* start *

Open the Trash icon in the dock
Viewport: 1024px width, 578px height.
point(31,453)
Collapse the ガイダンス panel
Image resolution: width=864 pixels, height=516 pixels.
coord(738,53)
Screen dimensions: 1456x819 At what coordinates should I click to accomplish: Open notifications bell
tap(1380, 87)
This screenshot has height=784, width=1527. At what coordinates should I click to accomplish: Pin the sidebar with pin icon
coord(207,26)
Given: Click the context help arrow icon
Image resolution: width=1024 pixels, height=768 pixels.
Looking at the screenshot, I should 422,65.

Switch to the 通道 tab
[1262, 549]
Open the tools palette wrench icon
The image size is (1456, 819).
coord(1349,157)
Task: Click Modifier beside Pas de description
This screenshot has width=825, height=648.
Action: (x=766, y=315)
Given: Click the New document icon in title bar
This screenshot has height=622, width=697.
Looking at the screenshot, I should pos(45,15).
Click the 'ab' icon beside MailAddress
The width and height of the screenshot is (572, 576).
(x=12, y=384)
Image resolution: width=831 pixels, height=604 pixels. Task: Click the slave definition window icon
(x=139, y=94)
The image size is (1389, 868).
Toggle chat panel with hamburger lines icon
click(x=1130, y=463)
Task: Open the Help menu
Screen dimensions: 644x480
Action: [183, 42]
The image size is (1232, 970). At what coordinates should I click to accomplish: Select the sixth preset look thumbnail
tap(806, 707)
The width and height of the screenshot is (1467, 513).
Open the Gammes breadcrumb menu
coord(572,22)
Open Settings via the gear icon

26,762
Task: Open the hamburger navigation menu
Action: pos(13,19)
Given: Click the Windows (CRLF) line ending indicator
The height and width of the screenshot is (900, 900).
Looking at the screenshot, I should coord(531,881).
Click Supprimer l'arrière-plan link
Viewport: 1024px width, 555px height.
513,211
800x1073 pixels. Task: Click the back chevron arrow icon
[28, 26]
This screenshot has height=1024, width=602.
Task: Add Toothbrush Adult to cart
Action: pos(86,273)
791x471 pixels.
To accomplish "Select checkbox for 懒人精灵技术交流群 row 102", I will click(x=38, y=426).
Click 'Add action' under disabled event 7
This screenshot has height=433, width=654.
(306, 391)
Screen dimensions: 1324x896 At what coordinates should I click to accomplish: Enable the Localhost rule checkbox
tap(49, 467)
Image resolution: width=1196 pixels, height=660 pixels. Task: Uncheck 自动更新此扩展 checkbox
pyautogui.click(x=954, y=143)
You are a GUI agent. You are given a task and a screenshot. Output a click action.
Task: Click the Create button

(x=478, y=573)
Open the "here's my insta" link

* end *

Instructions for the task » Could you reproduce all of the entries above verbatim, line for line?

The reply »
Open the Trash icon in the dock
Viewport: 1024px width, 578px height.
point(31,453)
Collapse the ガイダンス panel
Image resolution: width=864 pixels, height=516 pixels.
coord(738,53)
Screen dimensions: 1456x819 At what coordinates should I click to accomplish: Open notifications bell
tap(1380, 87)
This screenshot has height=784, width=1527. At what coordinates should I click to accomplish: Pin the sidebar with pin icon
coord(207,26)
Given: Click the context help arrow icon
Image resolution: width=1024 pixels, height=768 pixels.
Looking at the screenshot, I should 422,65.

Switch to the 通道 tab
[1262, 549]
Open the tools palette wrench icon
The image size is (1456, 819).
coord(1349,157)
Task: Click Modifier beside Pas de description
This screenshot has width=825, height=648.
Action: (x=766, y=315)
Given: Click the New document icon in title bar
This screenshot has height=622, width=697.
Looking at the screenshot, I should pos(45,15).
Click the 'ab' icon beside MailAddress
The width and height of the screenshot is (572, 576).
(x=12, y=384)
Image resolution: width=831 pixels, height=604 pixels. Task: Click the slave definition window icon
(x=139, y=94)
The image size is (1389, 868).
Toggle chat panel with hamburger lines icon
click(x=1130, y=463)
Task: Open the Help menu
Screen dimensions: 644x480
Action: [183, 42]
The image size is (1232, 970). At what coordinates should I click to accomplish: Select the sixth preset look thumbnail
tap(806, 707)
The width and height of the screenshot is (1467, 513).
Open the Gammes breadcrumb menu
coord(572,22)
Open Settings via the gear icon

26,762
Task: Open the hamburger navigation menu
Action: pos(13,19)
Given: Click the Windows (CRLF) line ending indicator
The height and width of the screenshot is (900, 900).
Looking at the screenshot, I should coord(531,881).
Click Supprimer l'arrière-plan link
Viewport: 1024px width, 555px height.
513,211
800x1073 pixels. Task: Click the back chevron arrow icon
[28, 26]
This screenshot has height=1024, width=602.
Task: Add Toothbrush Adult to cart
Action: pos(86,273)
791x471 pixels.
To accomplish "Select checkbox for 懒人精灵技术交流群 row 102", I will click(x=38, y=426).
Click 'Add action' under disabled event 7
This screenshot has height=433, width=654.
(306, 391)
Screen dimensions: 1324x896 At what coordinates should I click to accomplish: Enable the Localhost rule checkbox
tap(49, 467)
Image resolution: width=1196 pixels, height=660 pixels. Task: Uncheck 自动更新此扩展 checkbox
pyautogui.click(x=954, y=143)
You are a GUI agent. You are given a task and a screenshot. Output a click action.
Task: Click the Create button

(x=478, y=573)
Open the "here's my insta" link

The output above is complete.